┌──
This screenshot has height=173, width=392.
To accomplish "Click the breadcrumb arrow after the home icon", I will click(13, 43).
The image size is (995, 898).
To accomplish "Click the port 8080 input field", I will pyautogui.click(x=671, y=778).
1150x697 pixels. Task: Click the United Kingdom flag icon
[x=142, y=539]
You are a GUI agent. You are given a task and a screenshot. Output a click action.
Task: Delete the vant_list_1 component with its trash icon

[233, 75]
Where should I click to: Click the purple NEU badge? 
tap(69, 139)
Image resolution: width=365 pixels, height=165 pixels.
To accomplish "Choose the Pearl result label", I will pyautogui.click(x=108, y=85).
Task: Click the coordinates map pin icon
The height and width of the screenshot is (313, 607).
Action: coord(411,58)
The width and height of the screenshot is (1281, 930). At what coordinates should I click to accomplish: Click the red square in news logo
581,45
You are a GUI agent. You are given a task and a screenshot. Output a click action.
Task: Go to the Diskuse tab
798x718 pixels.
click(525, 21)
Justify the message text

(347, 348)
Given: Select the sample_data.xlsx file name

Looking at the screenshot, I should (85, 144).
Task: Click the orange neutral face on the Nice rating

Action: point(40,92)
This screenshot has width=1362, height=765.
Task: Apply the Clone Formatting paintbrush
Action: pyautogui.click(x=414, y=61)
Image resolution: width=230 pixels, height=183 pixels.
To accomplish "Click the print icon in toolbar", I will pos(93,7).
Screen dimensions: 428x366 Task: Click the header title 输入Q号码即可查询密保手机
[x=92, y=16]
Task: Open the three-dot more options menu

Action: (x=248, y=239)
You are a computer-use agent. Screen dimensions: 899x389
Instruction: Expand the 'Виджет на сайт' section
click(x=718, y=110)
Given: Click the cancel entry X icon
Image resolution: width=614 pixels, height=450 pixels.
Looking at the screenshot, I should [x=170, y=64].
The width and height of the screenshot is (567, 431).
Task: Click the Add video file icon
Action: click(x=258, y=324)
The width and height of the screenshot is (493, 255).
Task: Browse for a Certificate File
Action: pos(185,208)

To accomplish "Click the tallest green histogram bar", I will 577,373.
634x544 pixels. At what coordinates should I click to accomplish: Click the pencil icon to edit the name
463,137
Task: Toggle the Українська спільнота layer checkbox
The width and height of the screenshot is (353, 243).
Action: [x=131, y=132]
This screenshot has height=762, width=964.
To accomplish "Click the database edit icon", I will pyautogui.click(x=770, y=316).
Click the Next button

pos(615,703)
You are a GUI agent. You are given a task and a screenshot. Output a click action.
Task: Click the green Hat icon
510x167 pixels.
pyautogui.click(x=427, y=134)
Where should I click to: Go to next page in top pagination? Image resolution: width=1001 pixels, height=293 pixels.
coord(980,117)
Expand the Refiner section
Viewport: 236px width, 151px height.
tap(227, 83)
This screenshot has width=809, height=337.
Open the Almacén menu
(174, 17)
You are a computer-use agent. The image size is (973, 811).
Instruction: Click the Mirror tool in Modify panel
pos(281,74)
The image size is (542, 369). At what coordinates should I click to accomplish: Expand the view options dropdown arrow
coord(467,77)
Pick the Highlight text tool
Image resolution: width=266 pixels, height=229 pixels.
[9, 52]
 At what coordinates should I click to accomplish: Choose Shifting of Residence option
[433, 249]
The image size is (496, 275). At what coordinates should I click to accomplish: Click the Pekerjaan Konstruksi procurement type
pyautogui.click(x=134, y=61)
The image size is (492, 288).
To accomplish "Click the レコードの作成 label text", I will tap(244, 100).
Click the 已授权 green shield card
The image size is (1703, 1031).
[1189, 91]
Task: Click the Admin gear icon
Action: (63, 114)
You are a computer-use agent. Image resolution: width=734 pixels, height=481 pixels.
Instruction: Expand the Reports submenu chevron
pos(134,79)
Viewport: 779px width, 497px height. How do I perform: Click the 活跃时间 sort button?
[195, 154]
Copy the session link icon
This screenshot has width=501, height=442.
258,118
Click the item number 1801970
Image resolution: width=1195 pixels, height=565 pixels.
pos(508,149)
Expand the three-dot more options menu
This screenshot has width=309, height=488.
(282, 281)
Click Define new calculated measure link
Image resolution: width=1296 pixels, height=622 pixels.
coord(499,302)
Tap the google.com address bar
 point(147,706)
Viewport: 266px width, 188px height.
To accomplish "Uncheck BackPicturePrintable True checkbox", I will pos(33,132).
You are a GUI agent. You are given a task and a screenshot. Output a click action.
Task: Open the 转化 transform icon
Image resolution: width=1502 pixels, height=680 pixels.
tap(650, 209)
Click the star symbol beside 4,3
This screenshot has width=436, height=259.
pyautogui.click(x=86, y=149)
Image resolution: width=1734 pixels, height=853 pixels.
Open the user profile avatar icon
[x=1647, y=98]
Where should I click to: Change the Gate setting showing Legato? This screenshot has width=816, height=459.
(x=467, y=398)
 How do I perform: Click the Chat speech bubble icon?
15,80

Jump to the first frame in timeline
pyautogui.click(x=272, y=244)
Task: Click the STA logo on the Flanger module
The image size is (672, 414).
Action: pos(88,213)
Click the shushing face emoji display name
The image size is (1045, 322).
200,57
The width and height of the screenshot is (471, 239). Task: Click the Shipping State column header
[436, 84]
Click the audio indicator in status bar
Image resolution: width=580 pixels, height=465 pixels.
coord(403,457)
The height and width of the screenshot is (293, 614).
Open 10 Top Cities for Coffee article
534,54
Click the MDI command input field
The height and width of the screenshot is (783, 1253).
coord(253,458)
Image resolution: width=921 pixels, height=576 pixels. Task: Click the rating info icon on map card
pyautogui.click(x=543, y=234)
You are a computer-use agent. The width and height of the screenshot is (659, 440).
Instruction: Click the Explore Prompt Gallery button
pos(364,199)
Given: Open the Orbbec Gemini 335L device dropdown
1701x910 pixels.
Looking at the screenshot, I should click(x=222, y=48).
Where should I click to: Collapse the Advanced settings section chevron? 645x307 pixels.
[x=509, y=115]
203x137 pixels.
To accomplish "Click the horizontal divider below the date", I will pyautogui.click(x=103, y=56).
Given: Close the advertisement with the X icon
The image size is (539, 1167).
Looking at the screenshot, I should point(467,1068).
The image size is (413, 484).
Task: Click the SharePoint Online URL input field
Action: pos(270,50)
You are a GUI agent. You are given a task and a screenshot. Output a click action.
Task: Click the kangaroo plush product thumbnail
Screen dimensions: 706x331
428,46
└──
▶ _What the task asks_
Copy out each line of the material in which the word "computer" turns up.

▶ _Output of the exercise_
You are a computer-use agent. Screen dimensions: 899x389
You are a computer-use agent. The image size is (973, 811).
You are a computer-use agent. Image resolution: width=734 pixels, height=481 pixels.
You are a computer-use agent. The width and height of the screenshot is (659, 440).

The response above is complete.